It feels a little peculiar to be writing this about a grown man and successful businessman but Michael O’Leary’s comments this week fully deserve to be challenged. O’Leary (60) expressed his dissatisfaction with the weight allotted to his dual Grand National winner Tiger Roll in a series of bizarre statements and personal attacks on handicapper Martin Greenwood. The best metaphor I can use to summarise his tirade is that of a child storming off and declaring that they are taking their ball home. There are two major problems with O’Leary’s protests, their legitimacy and the manner in which he delivered them.
One of O’Leary’s most problematic statements was this: “Since we are responsible for the welfare of Tiger Roll, we must protect him from the idiotic opinion of this handicapper.” It is absolutely unacceptable to be so alarmingly disrespectful both in normal society and within this professional context. Martin Greenwood is an experienced professional who does not deserve to have his intelligence called into question for simply doing his job.
Perhaps more disturbingly, his statement suggests that the handicapper doesn’t care about horse welfare. Such unfounded accusations are both harmful and incredibly insulting. One can only assume that this was his intention which is both childish and spiteful. The complete lack of respect and humility shown points to a deeper issue. The sense of entitlement conveyed here only stops short of saying the cliched ‘don’t you know who I am?’ which is disappointing to say the least.
Another issue at play here is the legitimacy of O’Leary’s argument. The primary job of the handicapper is to provide a fair playing field wherein every horse has an equal chance of winning. While there is room for sentiment, providing Tiger Roll with the penalty kick O’Leary is after is unfair to the connections of the other horses running in the race. O’Leary’s attempts to handicap his own horses set a dangerous precedent, if he was able to influence the handicapper the integrity of the sport would be threatened.
It is refreshing to see connections not so subtle attempts to get his mark lowered since his last National victory go unrewarded. A 2lb higher mark than the one he had for his 2019 victory isn’t unreasonable and this view is echoed by Gordon Elliott: “We will see how Cheltenham goes but he has got a nice weight”. It would consequently seem as if O’Leary has chosen to fight this pointless battle alone.

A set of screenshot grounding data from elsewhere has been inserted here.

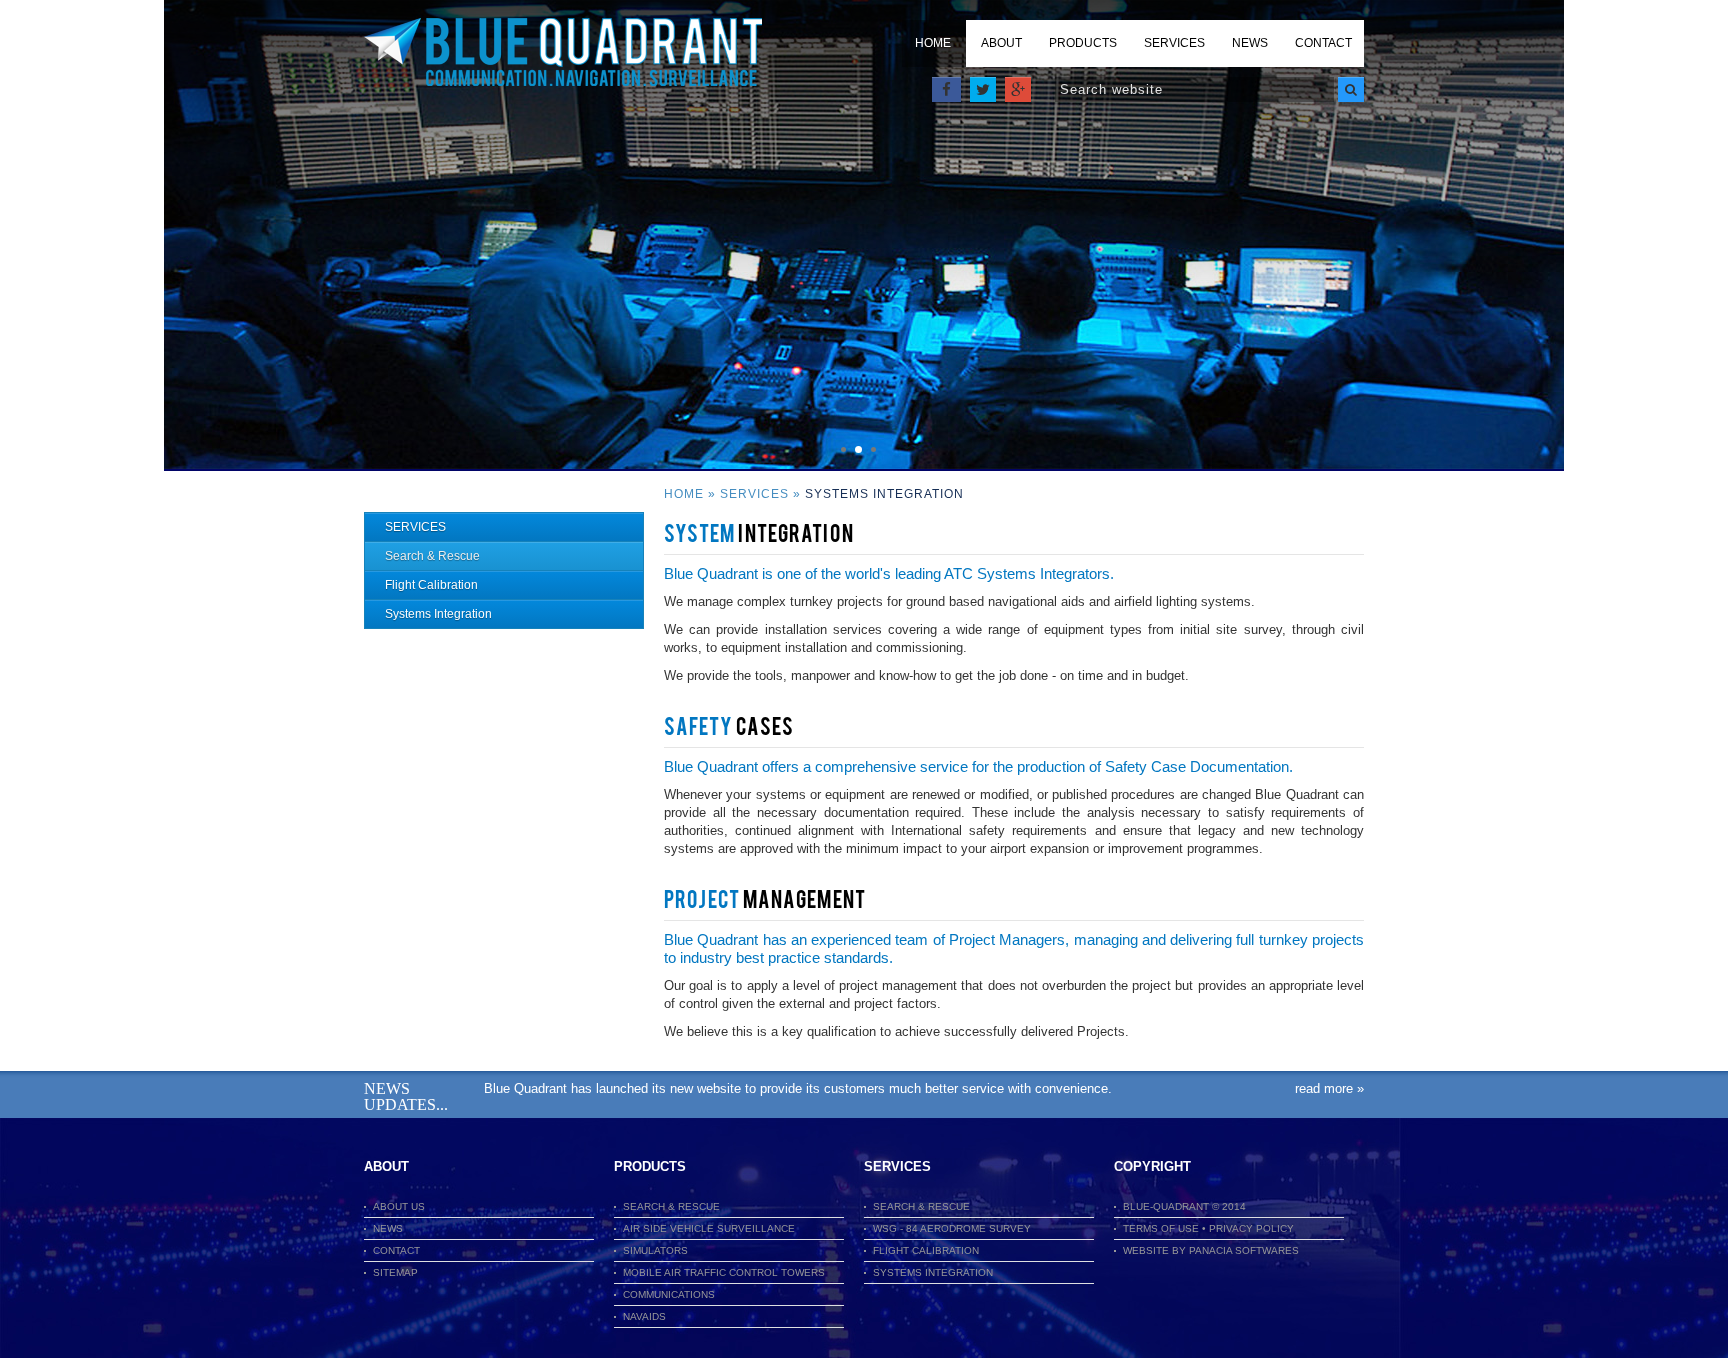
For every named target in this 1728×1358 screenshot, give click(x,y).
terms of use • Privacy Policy (1208, 1228)
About (1001, 43)
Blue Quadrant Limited (563, 53)
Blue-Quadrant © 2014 (1184, 1206)
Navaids (644, 1316)
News (1250, 43)
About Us (399, 1206)
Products (1083, 43)
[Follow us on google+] (1018, 89)
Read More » (1329, 1088)
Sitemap (395, 1272)
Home (933, 43)
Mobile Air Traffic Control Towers (724, 1272)
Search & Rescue (432, 556)
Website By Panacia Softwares (1211, 1250)
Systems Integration (438, 614)
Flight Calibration (431, 585)
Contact (1323, 43)
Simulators (655, 1250)
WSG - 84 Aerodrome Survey (952, 1228)
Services (1174, 43)
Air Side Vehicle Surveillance (709, 1228)
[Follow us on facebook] (946, 89)
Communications (669, 1294)
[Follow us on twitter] (983, 89)
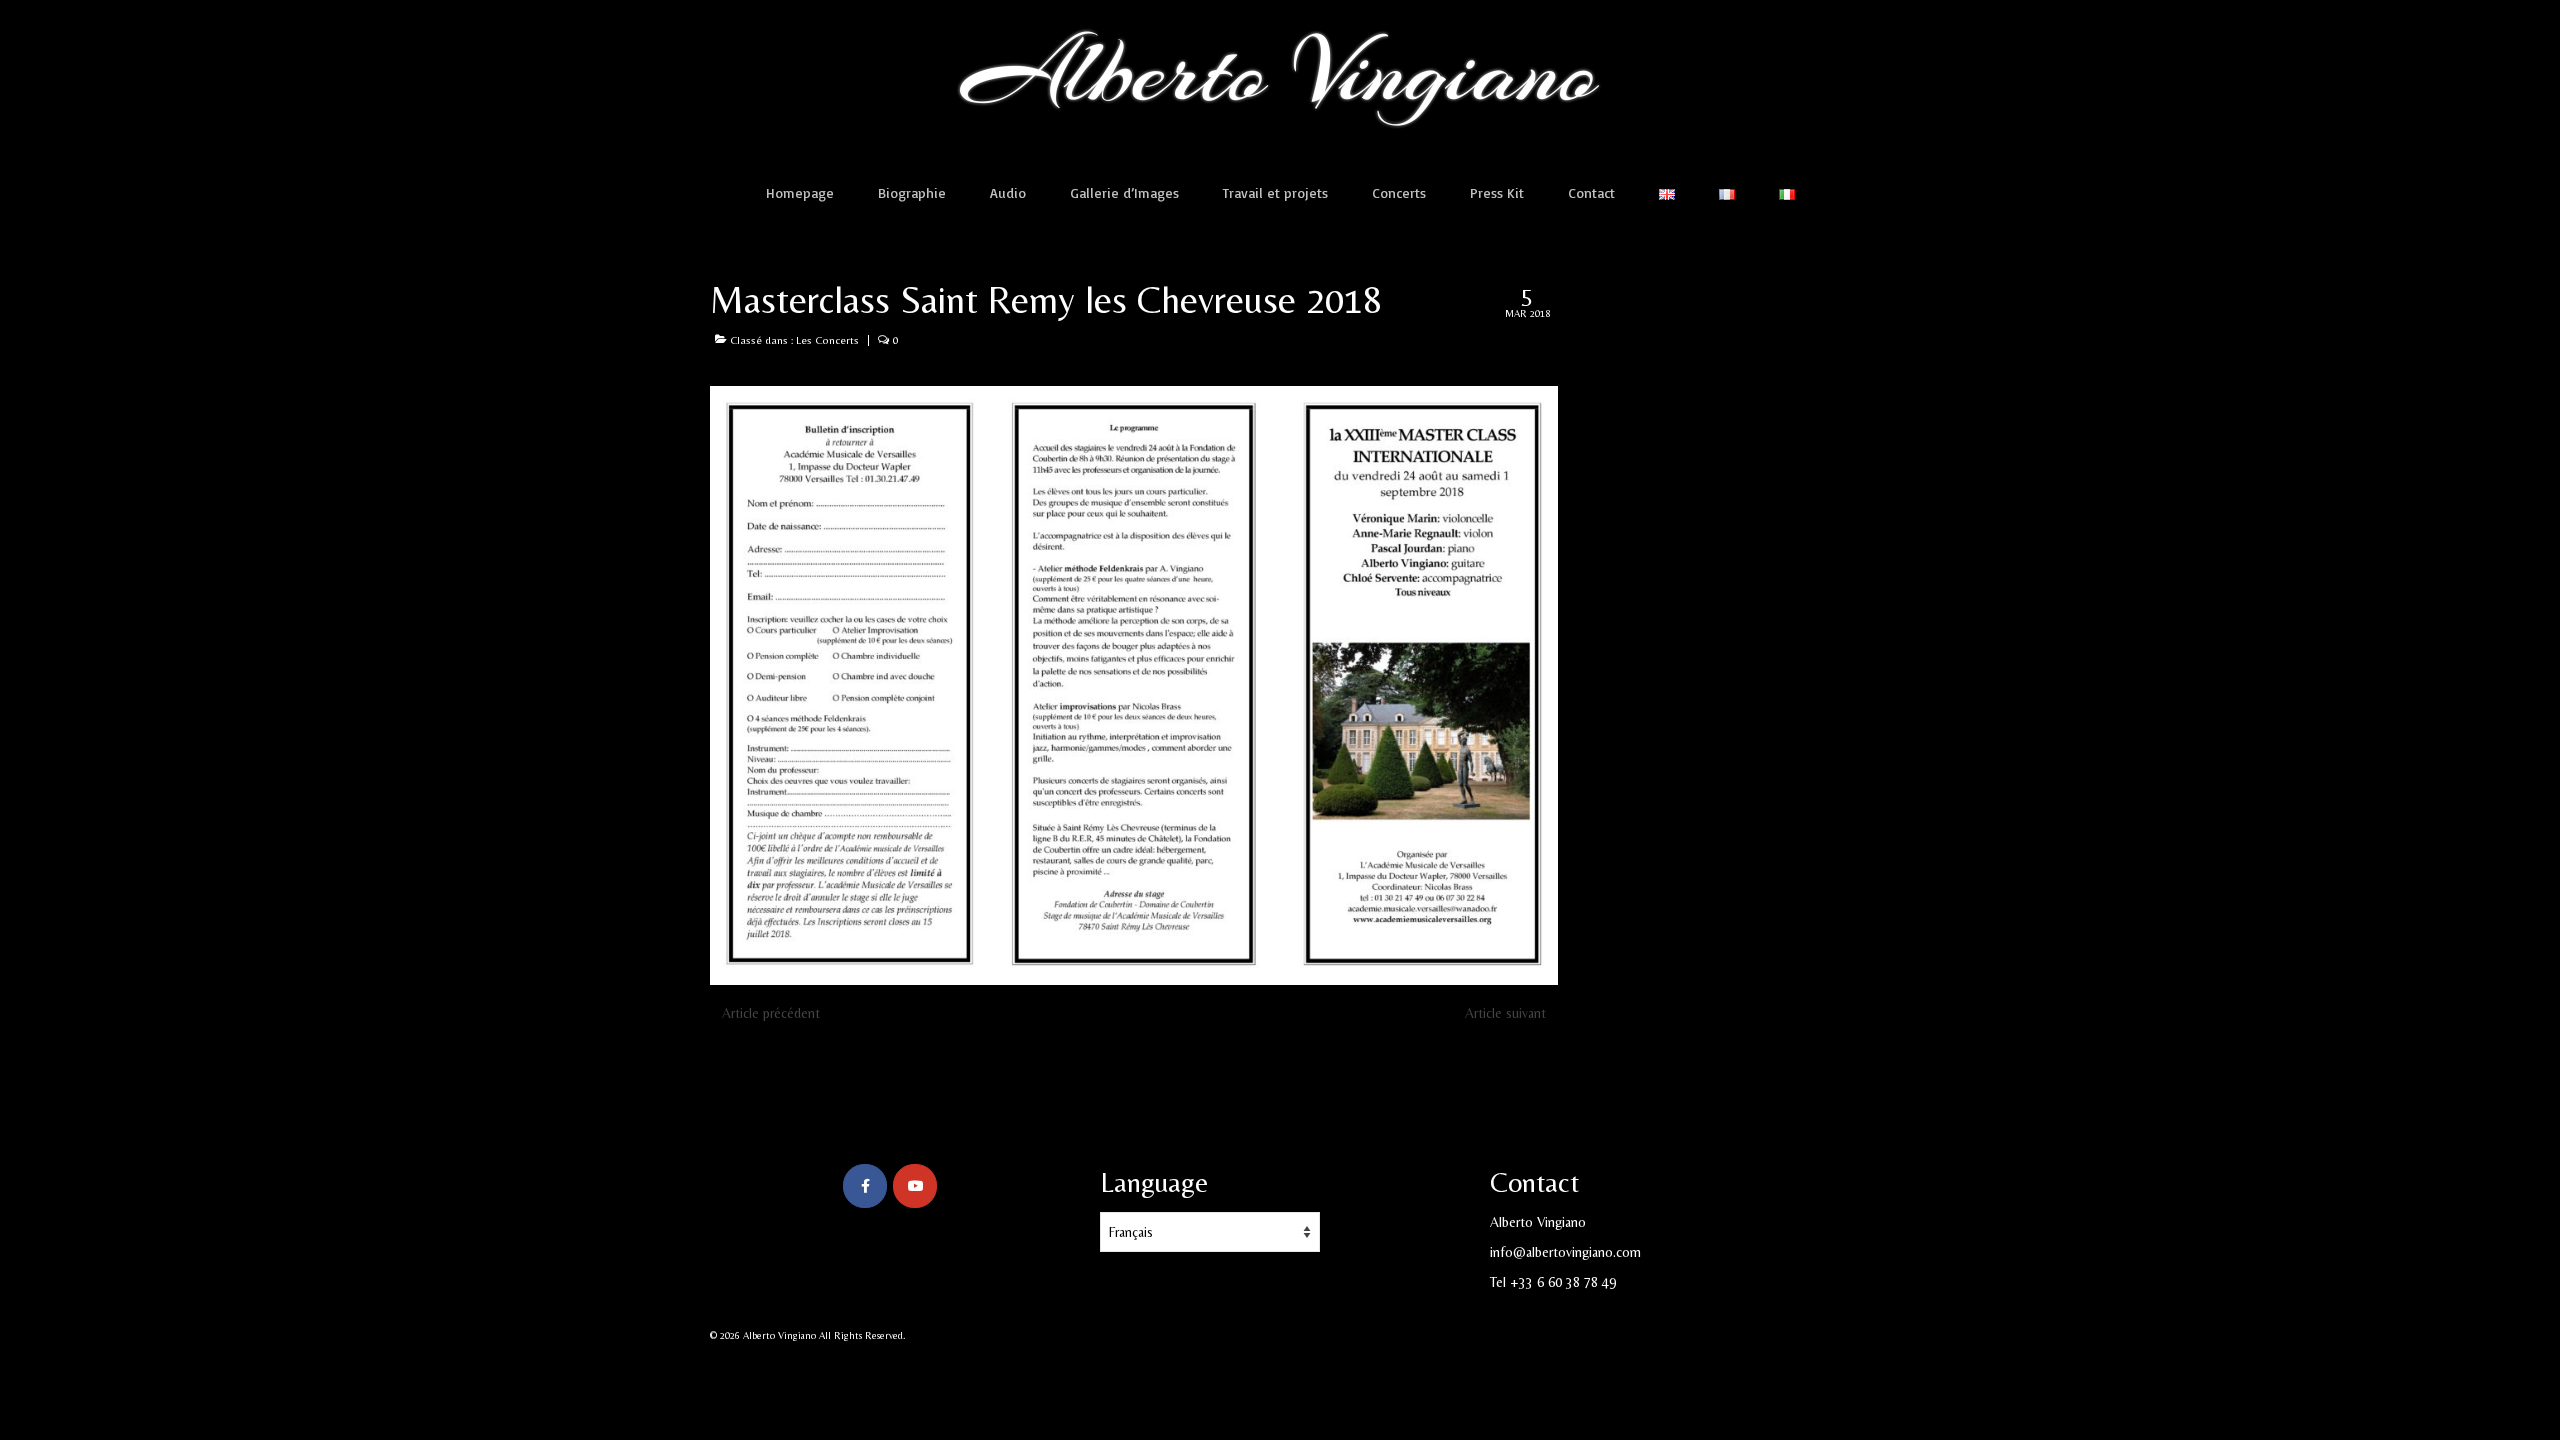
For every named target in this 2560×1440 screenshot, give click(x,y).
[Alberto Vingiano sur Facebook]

Whether O’Leary had a legitimate case or not, the way in which he has gone about this is shameful. He should perhaps take a leaf out of Henry De Bromhead’s book who managed to express his disappointment in defending champion Minella Times’ new mark through polite surprise. The fact that this isn’t O’Leary’s first outburst (although it is his worst) suggests that he won’t be learning a more constructive way to argue his cases in the future.